---- Records provided

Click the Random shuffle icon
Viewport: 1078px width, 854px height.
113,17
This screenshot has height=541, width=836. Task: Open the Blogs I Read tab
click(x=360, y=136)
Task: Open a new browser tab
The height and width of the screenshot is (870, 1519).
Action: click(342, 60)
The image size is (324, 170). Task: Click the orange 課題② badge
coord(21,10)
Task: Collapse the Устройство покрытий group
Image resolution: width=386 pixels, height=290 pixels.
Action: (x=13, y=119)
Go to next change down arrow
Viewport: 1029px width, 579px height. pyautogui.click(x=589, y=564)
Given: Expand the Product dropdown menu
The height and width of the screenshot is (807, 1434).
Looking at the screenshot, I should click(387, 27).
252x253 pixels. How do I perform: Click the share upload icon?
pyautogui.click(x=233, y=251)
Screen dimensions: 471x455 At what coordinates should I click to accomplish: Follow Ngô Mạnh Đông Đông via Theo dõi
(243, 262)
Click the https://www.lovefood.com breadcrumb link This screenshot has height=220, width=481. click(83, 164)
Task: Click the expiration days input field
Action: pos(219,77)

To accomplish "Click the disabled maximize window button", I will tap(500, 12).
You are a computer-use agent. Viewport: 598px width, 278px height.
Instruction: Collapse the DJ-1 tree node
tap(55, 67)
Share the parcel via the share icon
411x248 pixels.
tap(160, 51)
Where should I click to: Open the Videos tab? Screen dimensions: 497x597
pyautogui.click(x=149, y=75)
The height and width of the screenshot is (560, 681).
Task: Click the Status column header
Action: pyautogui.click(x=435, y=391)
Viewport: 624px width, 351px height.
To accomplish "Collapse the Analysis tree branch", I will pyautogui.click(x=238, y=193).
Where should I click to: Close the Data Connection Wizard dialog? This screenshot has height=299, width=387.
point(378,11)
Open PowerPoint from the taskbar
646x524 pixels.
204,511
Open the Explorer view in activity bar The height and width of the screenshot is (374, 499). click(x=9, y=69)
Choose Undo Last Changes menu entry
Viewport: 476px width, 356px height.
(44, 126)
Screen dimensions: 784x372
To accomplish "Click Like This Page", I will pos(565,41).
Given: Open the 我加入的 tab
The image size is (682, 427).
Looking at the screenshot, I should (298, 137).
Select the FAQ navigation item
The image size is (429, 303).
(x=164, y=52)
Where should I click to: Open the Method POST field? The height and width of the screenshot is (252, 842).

--------

Reproduce the data exactly, character for character.

Click the Random shuffle icon
Viewport: 1078px width, 854px height.
113,17
This screenshot has height=541, width=836. Task: Open the Blogs I Read tab
click(x=360, y=136)
Task: Open a new browser tab
The height and width of the screenshot is (870, 1519).
Action: click(342, 60)
The image size is (324, 170). Task: Click the orange 課題② badge
coord(21,10)
Task: Collapse the Устройство покрытий group
Image resolution: width=386 pixels, height=290 pixels.
Action: (x=13, y=119)
Go to next change down arrow
Viewport: 1029px width, 579px height. pyautogui.click(x=589, y=564)
Given: Expand the Product dropdown menu
The height and width of the screenshot is (807, 1434).
Looking at the screenshot, I should click(387, 27).
252x253 pixels. How do I perform: Click the share upload icon?
pyautogui.click(x=233, y=251)
Screen dimensions: 471x455 At what coordinates should I click to accomplish: Follow Ngô Mạnh Đông Đông via Theo dõi
(243, 262)
Click the https://www.lovefood.com breadcrumb link This screenshot has height=220, width=481. click(83, 164)
Task: Click the expiration days input field
Action: pos(219,77)

To accomplish "Click the disabled maximize window button", I will tap(500, 12).
You are a computer-use agent. Viewport: 598px width, 278px height.
Instruction: Collapse the DJ-1 tree node
tap(55, 67)
Share the parcel via the share icon
411x248 pixels.
tap(160, 51)
Where should I click to: Open the Videos tab? Screen dimensions: 497x597
pyautogui.click(x=149, y=75)
The height and width of the screenshot is (560, 681).
Task: Click the Status column header
Action: pyautogui.click(x=435, y=391)
Viewport: 624px width, 351px height.
To accomplish "Collapse the Analysis tree branch", I will pyautogui.click(x=238, y=193).
Where should I click to: Close the Data Connection Wizard dialog? This screenshot has height=299, width=387.
point(378,11)
Open PowerPoint from the taskbar
646x524 pixels.
204,511
Open the Explorer view in activity bar The height and width of the screenshot is (374, 499). click(x=9, y=69)
Choose Undo Last Changes menu entry
Viewport: 476px width, 356px height.
(44, 126)
Screen dimensions: 784x372
To accomplish "Click Like This Page", I will pos(565,41).
Given: Open the 我加入的 tab
The image size is (682, 427).
Looking at the screenshot, I should (298, 137).
Select the FAQ navigation item
The image size is (429, 303).
(x=164, y=52)
Where should I click to: Open the Method POST field? The height and width of the screenshot is (252, 842).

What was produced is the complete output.